In [None]:
!pip install transformers
!pip install --upgrade tensorflow
# !pip install bert
# !pip list

In [None]:
import numpy as np
import pandas as pd
import matplotlib.pyplot as plt
from sklearn.model_selection import StratifiedShuffleSplit, train_test_split

import tensorflow as tf
from tensorflow.keras.preprocessing.sequence import pad_sequences

from tensorflow.keras.layers import Dense, Dropout,Embedding, LSTM, Bidirectional, Input, Dropout, GlobalAveragePooling1D
from tensorflow.keras import Sequential
from tensorflow.keras.models import Model
from tensorflow.keras.preprocessing import sequence
from tensorflow.keras import backend

# Used for Huggingface Transformers
import transformers as trans

# Used for TFHub
# import bert
# import tensorflow_hub as hub
# from tqdm import tqdm_notebook

In [35]:
from tensorflow.python.client import device_lib

def get_available_devices():
  local_device_protos = device_lib.list_local_devices()
  return[x.name for x in local_device_protos]

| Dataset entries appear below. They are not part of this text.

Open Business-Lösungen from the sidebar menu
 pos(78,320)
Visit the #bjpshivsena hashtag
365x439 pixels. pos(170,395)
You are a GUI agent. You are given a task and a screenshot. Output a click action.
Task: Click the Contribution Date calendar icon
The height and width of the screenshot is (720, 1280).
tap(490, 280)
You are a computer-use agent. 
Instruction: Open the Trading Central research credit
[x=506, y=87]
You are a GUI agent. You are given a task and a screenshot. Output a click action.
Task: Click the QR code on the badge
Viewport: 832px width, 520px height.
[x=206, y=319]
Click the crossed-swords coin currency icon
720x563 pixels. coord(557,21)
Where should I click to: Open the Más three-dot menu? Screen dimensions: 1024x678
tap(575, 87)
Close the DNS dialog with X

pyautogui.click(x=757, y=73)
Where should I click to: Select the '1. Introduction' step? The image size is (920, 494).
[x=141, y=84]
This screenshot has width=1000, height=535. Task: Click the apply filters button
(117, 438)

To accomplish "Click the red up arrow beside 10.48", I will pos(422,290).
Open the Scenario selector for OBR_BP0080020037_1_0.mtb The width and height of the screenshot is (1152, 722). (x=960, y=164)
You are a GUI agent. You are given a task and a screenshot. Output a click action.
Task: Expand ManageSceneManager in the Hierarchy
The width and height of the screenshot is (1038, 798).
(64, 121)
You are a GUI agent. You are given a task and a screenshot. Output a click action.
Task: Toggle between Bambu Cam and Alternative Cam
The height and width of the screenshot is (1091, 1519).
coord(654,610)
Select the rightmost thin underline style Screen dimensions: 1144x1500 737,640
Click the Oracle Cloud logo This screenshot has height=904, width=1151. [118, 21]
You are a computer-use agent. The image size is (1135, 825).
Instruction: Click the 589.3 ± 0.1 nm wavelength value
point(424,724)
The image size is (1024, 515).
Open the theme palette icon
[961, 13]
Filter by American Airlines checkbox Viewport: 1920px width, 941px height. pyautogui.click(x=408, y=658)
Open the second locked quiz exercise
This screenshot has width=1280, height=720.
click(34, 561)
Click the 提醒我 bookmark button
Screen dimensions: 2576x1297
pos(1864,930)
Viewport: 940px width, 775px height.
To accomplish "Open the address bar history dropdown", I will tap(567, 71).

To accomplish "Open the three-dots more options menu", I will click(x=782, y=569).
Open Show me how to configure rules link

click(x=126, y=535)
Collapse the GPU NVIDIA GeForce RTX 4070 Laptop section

print(get_available_devices())

['/device:CPU:0', '/device:XLA_CPU:0']


## Data

In [None]:
# Read temporal split file
latest_train_url = 'https://raw.githubusercontent.com/harish-cu/tweet-url-relationships/master/data/temp/sampling_blind/latest/articles_train.csv'
latest_test_url  = 'https://raw.githubusercontent.com/harish-cu/tweet-url-relationships/master/data/temp/sampling_blind/latest/articles_test.csv'

df_articles_train  = pd.read_csv(latest_train_url)
df_articles_test   = pd.read_csv(latest_test_url)

## Get Pre-trained BERT

In [None]:
bert_model_type = 'bert-base-uncased'
# bert_model_type = 'bert-large-uncased' 
# bert_model_type = 'bert-base-cased' 
# bert_model_type = 'bert-large-cased'

bert_tokenizer_transformer = trans.BertTokenizer.from_pretrained(bert_model_type, do_lower_case=True)
bert_model = trans.TFBertModel.from_pretrained(bert_model_type)

## Tokenize

In [None]:
def _get_inputs(df,_maxlen,tokenizer):
    
    sentences_tokenized = []
    sentences_mask = []
    # sentences_segment = []

    for idx, row in df.iterrows():
      text_seq = row[0]

      encoded_dict = tokenizer.encode_plus(text_seq, 
                                           max_length = _maxlen,
                                           pad_to_max_length = True)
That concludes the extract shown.